Vancouver Daily World, March 10, 1911: Vancouver rink projected at $250,000, Victoria rink projected at $100,000 (also Calgary and Edmonton rinks projected at $50,000 each).

Edmonton Journal, March 14, 1911: Vancouver buildings and plant to cost $200,000.

Vancouver Province, Nov. 22, 1911: Vancouver rink expected to cost $175,000 

• Archie Wills in Macleans, April 1, 1928: Vancouver cost $350,000 and Victoria $120,000

• Archie Wills in Victoria Daily Times, Oct. 15, 1949: Victoria cost $110,000 (site purchased for $10,000).

• Archie Wills in Victoria Daily Times, March 22, 1957: Lester paid $10,000 for six lots and awarded a construction contract worth $125,000.

• Eric Whitehead in Cyclone Taylor: A Hockey Legend (1977): Victoria cost $11,000 (clearly he was missing a zero).

• Whitehead in The Patricks: Hockey’s Royal Family (1980): Vancouver cost $210,000 (site purchased for $27,000) and Victoria cost $110,000 (site purchased for $10,000).

The Official National Hockey League 75th Anniversary Commemorative Book (1991): Victoria cost $110,000. Vancouver budgeted at $210,000 but cost close to $300,000.

• Thomas D. Picard in Total Hockey (1998): Vancouver cost $175,000 (possibly based on the Province of Nov. 22, 1911)

• Stephen Cole in The Canadian Hockey Atlas (2006): Vancouver cost $270,000 and Victoria $110,000

• Howard Shubert in Architecture on Ice (2016): Vancouver cost $275,000, citing Contract Record of Oct. 18, 1911, and Victoria $110,000, citing Whitehead.


Frank Patrick also claimed in the Victoria Daily Times of Jan. 27, 1920 that the “Coast arenas represent an investment of roughly $800,000,” but that seems way too high, unless it includes substantial later additions. Dick Beddoes, who interviewed Frank Patrick a few times, wrote in The Vancouver Sun of June 30, 1960 that “the Patricks spent $600,000 building arenas in Vancouver and Victoria,” which also seems unlikely.


Jon Chi-Kit Wong definitively established the cost of the Vancouver rink in Coast to Coast: Hockey in Canada to the Second World War (2009) by examining the corporate file of the Vancouver Arena Co. at the BC Archives. The building alone was $191,710, but the final price tag was $226,382, presumably once the ice-making equipment was added. Furniture was another $1,399.50. While Whitehead claimed the lots cost $27,000, Wong could not find any evidence the company owned them until the 1920s.

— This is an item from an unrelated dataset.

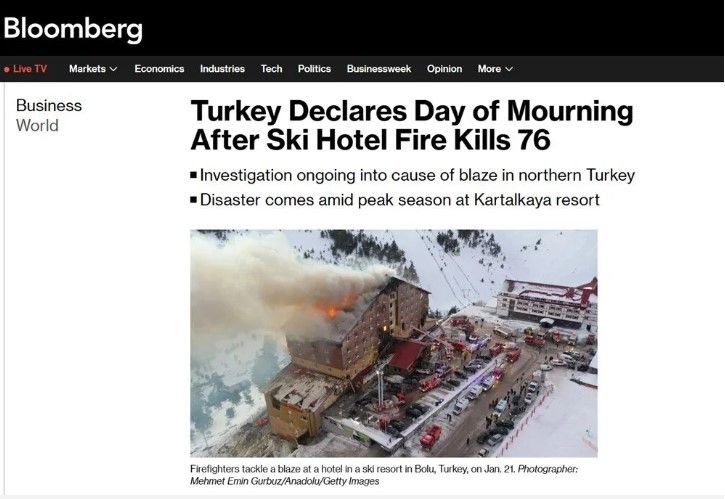The height and width of the screenshot is (499, 725).
Task: Click the Bloomberg logo
Action: [73, 29]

The Patricks tried to find investors for their pro hockey venture, but had very little luck. So if they spent about $350,000 building the two rinks, how much did that leave when they started signing players from Eastern Canada to lucrative contracts? While ticket sales would have helped pay some salaries, they had another surprising source of income, as I’ll explain in a forthcoming post.

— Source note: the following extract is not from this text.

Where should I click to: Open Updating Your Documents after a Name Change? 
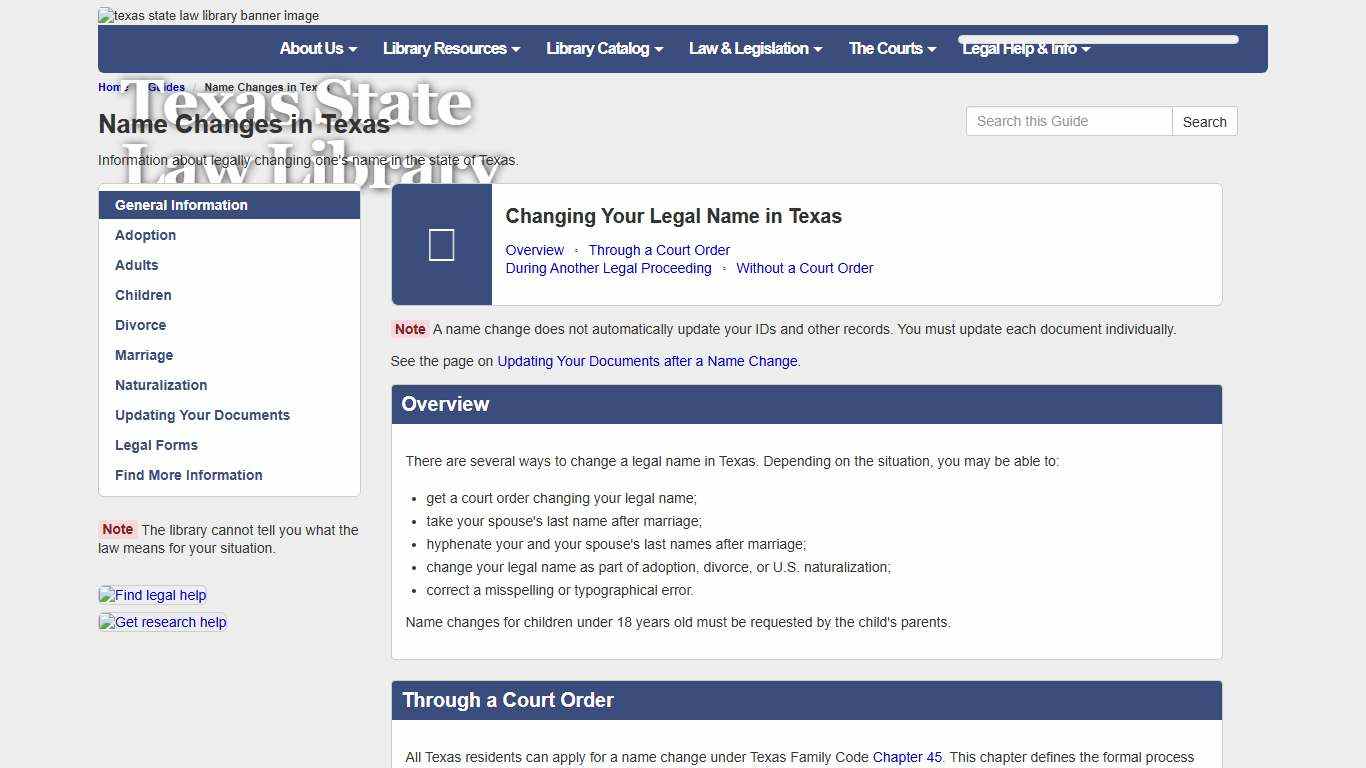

Updated on Jan. 5, 2025 to add the discussion around the cost of the rinks. Updated on Jan. 18, 2025 to add the $800,000 figure cited by Frank Patrick. Updated on Feb. 13, 2025 to add more figures from Archie Wills. Updated on May 21, 2025 to add a figure from the NHL 75th anniversary book. Updated on June 11, 2025 to add figures from the Cyclone Taylor book.